This is report data, not alien data.

The dataset's official description covers 1949-2014, but the raw archive reaches back to 1906, which immediately signals that this is a living, imperfect ledger rather than a controlled experiment. Reports entered the system unevenly across decades, were sometimes submitted retroactively, and were geocoded with varying precision. A few records even contain impossible durations or missing coordinates. These flaws do not make the dataset useless, but they do change what we can responsibly ask of it.

Instead of treating the errors and biases as noise to hide, we use them as part of the story. They show how the archive was produced, who it was built to hear from, and why some places, periods, and kinds of sightings become much louder than others. The data is not a clean record of events in the sky. It is a record of reports that survived a particular reporting pipeline.

These are not verified events. They are public reports submitted by people and standardized by a reporting pipeline.

Top reported shape labels

Figure 1a. Shape labels mostly describe uncertainty at a distance. The dominance of "light" suggests many reports are brief luminous observations, not detailed close-up encounters.

Grouped by visual impression

Figure 1b. A broad grouping of shape labels. This does not prove the labels mean the same thing; it shows how much of the archive is made from lights, round impressions, uncertainty, and structure.

The source pipeline runs through NUFORC, the National UFO Reporting Center, an English-language, US-centered organization with deep roots in American media culture. That lineage leaves fingerprints everywhere. The chart above shows what people said they saw; it is a taxonomy of human perception under uncertainty, not a census of aircraft types. "Light" leads by a wide margin, with nearly 16,600 reports, followed by triangles, circles, and the candid label "unknown."

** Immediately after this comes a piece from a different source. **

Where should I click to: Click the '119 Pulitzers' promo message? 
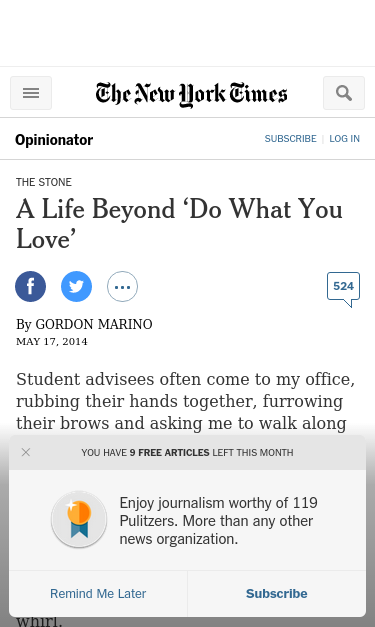point(219,521)

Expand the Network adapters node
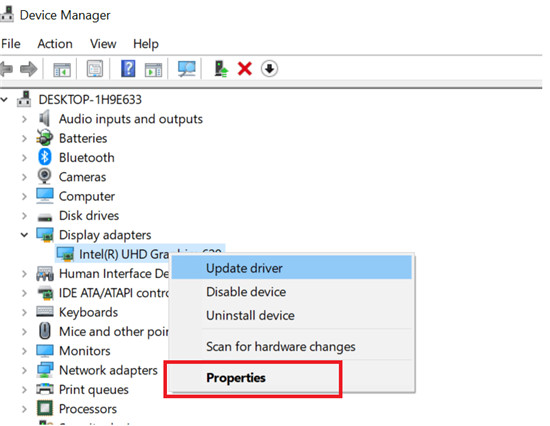coord(24,370)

One complication is that the shape categories are not equally precise. "Disk," "circle," "sphere," "oval," and "egg" may describe genuinely different impressions, but they may also be different words for the same basic problem: a small bright object seen far away, without enough detail to judge its true form. Figure 1b makes that interpretation visible: grouped together, these simple round labels account for more than 22,000 reports. Add "light," "fireball," and "flash," and a large share of the archive is not made up of detailed craft-like descriptions, but of brightness, motion, and rough geometry.

That does not mean the reports are false. It means many of them sit in the space between perception and interpretation. A moving light might be remembered as a sphere, a disk, a fireball, or simply "unknown" depending on distance, duration, expectation, and vocabulary. Some comments mention ordinary candidates such as stars, aircraft, satellites, meteors, Venus, or balloons. Those words do not explain every report, but they remind us that the dataset is full of moments where people were trying to classify something before they fully understood it. This also sets up the duration analysis later in the story: if a sighting lasts only a few seconds, the reporter has much less time to decide whether it was a disk, sphere, fireball, or simply a light.

Time changed everything

The sky gets louder in the internet era.

For most of the twentieth century the archive stays thin: dozens of reports per year, a few hundred at most. Then 1995 arrives and the count jumps from 421 to 1,078 in a single step. By 2012 the annual total reaches 7,356. Fewer than 10% of all reports were filed before 1995; the remaining 90% arrived in the following two decades.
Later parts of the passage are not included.